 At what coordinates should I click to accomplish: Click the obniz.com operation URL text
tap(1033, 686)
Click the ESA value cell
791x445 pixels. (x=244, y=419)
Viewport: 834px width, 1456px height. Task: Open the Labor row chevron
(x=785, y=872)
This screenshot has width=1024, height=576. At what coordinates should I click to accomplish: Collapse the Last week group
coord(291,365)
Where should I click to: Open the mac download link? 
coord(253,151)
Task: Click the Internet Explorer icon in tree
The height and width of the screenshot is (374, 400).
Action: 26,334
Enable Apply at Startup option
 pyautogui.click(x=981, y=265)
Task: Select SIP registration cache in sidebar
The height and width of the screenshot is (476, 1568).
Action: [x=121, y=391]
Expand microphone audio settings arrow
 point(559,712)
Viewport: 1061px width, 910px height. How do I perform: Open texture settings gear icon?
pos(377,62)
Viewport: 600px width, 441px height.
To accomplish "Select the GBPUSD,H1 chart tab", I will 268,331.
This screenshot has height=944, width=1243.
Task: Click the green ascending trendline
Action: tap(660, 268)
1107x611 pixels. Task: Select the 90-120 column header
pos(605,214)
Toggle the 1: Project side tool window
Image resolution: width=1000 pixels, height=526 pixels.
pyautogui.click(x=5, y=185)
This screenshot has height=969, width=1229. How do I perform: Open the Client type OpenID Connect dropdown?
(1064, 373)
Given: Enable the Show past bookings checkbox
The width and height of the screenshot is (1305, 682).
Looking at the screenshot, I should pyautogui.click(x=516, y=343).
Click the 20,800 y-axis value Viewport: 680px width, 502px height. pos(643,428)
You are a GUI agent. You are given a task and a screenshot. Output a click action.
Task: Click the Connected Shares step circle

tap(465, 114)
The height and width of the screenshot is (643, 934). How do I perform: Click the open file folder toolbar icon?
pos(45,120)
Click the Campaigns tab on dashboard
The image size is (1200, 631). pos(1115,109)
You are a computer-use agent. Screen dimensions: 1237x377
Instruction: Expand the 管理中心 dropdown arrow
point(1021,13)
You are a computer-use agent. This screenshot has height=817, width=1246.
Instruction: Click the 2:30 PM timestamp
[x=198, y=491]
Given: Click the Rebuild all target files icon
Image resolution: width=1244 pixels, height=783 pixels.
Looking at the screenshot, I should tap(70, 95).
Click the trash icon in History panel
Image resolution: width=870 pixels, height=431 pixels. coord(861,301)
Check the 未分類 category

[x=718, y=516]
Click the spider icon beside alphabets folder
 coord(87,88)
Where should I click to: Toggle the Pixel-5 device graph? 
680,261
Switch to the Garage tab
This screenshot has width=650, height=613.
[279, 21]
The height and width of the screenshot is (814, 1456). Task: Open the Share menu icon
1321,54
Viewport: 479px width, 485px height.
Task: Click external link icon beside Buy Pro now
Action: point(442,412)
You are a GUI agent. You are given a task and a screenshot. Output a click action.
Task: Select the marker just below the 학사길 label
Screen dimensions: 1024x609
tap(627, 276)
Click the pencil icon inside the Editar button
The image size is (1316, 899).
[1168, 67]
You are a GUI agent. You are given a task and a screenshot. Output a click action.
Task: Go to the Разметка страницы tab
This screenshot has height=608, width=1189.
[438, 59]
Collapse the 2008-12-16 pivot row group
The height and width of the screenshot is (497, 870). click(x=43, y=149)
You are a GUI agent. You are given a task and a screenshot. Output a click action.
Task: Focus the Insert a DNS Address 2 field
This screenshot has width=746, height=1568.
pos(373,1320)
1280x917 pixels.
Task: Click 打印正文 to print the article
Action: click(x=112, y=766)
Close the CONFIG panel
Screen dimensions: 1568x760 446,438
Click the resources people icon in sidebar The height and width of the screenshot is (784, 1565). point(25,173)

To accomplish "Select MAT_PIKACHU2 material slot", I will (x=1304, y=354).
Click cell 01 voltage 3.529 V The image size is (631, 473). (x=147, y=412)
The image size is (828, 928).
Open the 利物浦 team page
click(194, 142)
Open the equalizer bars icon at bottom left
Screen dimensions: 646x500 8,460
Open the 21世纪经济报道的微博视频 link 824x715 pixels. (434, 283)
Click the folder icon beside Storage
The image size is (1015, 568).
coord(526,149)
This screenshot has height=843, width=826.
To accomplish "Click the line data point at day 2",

§ **Task instructions**:
Reproduce the entire listing above word for word, keeping every line in its original order.

§ **Exercise result**:
 At what coordinates should I click to accomplish: Click the obniz.com operation URL text
tap(1033, 686)
Click the ESA value cell
791x445 pixels. (x=244, y=419)
Viewport: 834px width, 1456px height. Task: Open the Labor row chevron
(x=785, y=872)
This screenshot has width=1024, height=576. At what coordinates should I click to accomplish: Collapse the Last week group
coord(291,365)
Where should I click to: Open the mac download link? 
coord(253,151)
Task: Click the Internet Explorer icon in tree
The height and width of the screenshot is (374, 400).
Action: 26,334
Enable Apply at Startup option
 pyautogui.click(x=981, y=265)
Task: Select SIP registration cache in sidebar
The height and width of the screenshot is (476, 1568).
Action: [x=121, y=391]
Expand microphone audio settings arrow
 point(559,712)
Viewport: 1061px width, 910px height. How do I perform: Open texture settings gear icon?
pos(377,62)
Viewport: 600px width, 441px height.
To accomplish "Select the GBPUSD,H1 chart tab", I will 268,331.
This screenshot has height=944, width=1243.
Task: Click the green ascending trendline
Action: tap(660, 268)
1107x611 pixels. Task: Select the 90-120 column header
pos(605,214)
Toggle the 1: Project side tool window
Image resolution: width=1000 pixels, height=526 pixels.
pyautogui.click(x=5, y=185)
This screenshot has height=969, width=1229. How do I perform: Open the Client type OpenID Connect dropdown?
(1064, 373)
Given: Enable the Show past bookings checkbox
The width and height of the screenshot is (1305, 682).
Looking at the screenshot, I should pyautogui.click(x=516, y=343).
Click the 20,800 y-axis value Viewport: 680px width, 502px height. pos(643,428)
You are a GUI agent. You are given a task and a screenshot. Output a click action.
Task: Click the Connected Shares step circle

tap(465, 114)
The height and width of the screenshot is (643, 934). How do I perform: Click the open file folder toolbar icon?
pos(45,120)
Click the Campaigns tab on dashboard
The image size is (1200, 631). pos(1115,109)
You are a computer-use agent. Screen dimensions: 1237x377
Instruction: Expand the 管理中心 dropdown arrow
point(1021,13)
You are a computer-use agent. This screenshot has height=817, width=1246.
Instruction: Click the 2:30 PM timestamp
[x=198, y=491]
Given: Click the Rebuild all target files icon
Image resolution: width=1244 pixels, height=783 pixels.
Looking at the screenshot, I should tap(70, 95).
Click the trash icon in History panel
Image resolution: width=870 pixels, height=431 pixels. coord(861,301)
Check the 未分類 category

[x=718, y=516]
Click the spider icon beside alphabets folder
 coord(87,88)
Where should I click to: Toggle the Pixel-5 device graph? 
680,261
Switch to the Garage tab
This screenshot has width=650, height=613.
[279, 21]
The height and width of the screenshot is (814, 1456). Task: Open the Share menu icon
1321,54
Viewport: 479px width, 485px height.
Task: Click external link icon beside Buy Pro now
Action: point(442,412)
You are a GUI agent. You are given a task and a screenshot. Output a click action.
Task: Select the marker just below the 학사길 label
Screen dimensions: 1024x609
tap(627, 276)
Click the pencil icon inside the Editar button
The image size is (1316, 899).
[1168, 67]
You are a GUI agent. You are given a task and a screenshot. Output a click action.
Task: Go to the Разметка страницы tab
This screenshot has height=608, width=1189.
[438, 59]
Collapse the 2008-12-16 pivot row group
The height and width of the screenshot is (497, 870). click(x=43, y=149)
You are a GUI agent. You are given a task and a screenshot. Output a click action.
Task: Focus the Insert a DNS Address 2 field
This screenshot has width=746, height=1568.
pos(373,1320)
1280x917 pixels.
Task: Click 打印正文 to print the article
Action: click(x=112, y=766)
Close the CONFIG panel
Screen dimensions: 1568x760 446,438
Click the resources people icon in sidebar The height and width of the screenshot is (784, 1565). point(25,173)

To accomplish "Select MAT_PIKACHU2 material slot", I will (x=1304, y=354).
Click cell 01 voltage 3.529 V The image size is (631, 473). (x=147, y=412)
The image size is (828, 928).
Open the 利物浦 team page
click(194, 142)
Open the equalizer bars icon at bottom left
Screen dimensions: 646x500 8,460
Open the 21世纪经济报道的微博视频 link 824x715 pixels. (434, 283)
Click the folder icon beside Storage
The image size is (1015, 568).
coord(526,149)
This screenshot has height=843, width=826.
To accomplish "Click the line data point at day 2",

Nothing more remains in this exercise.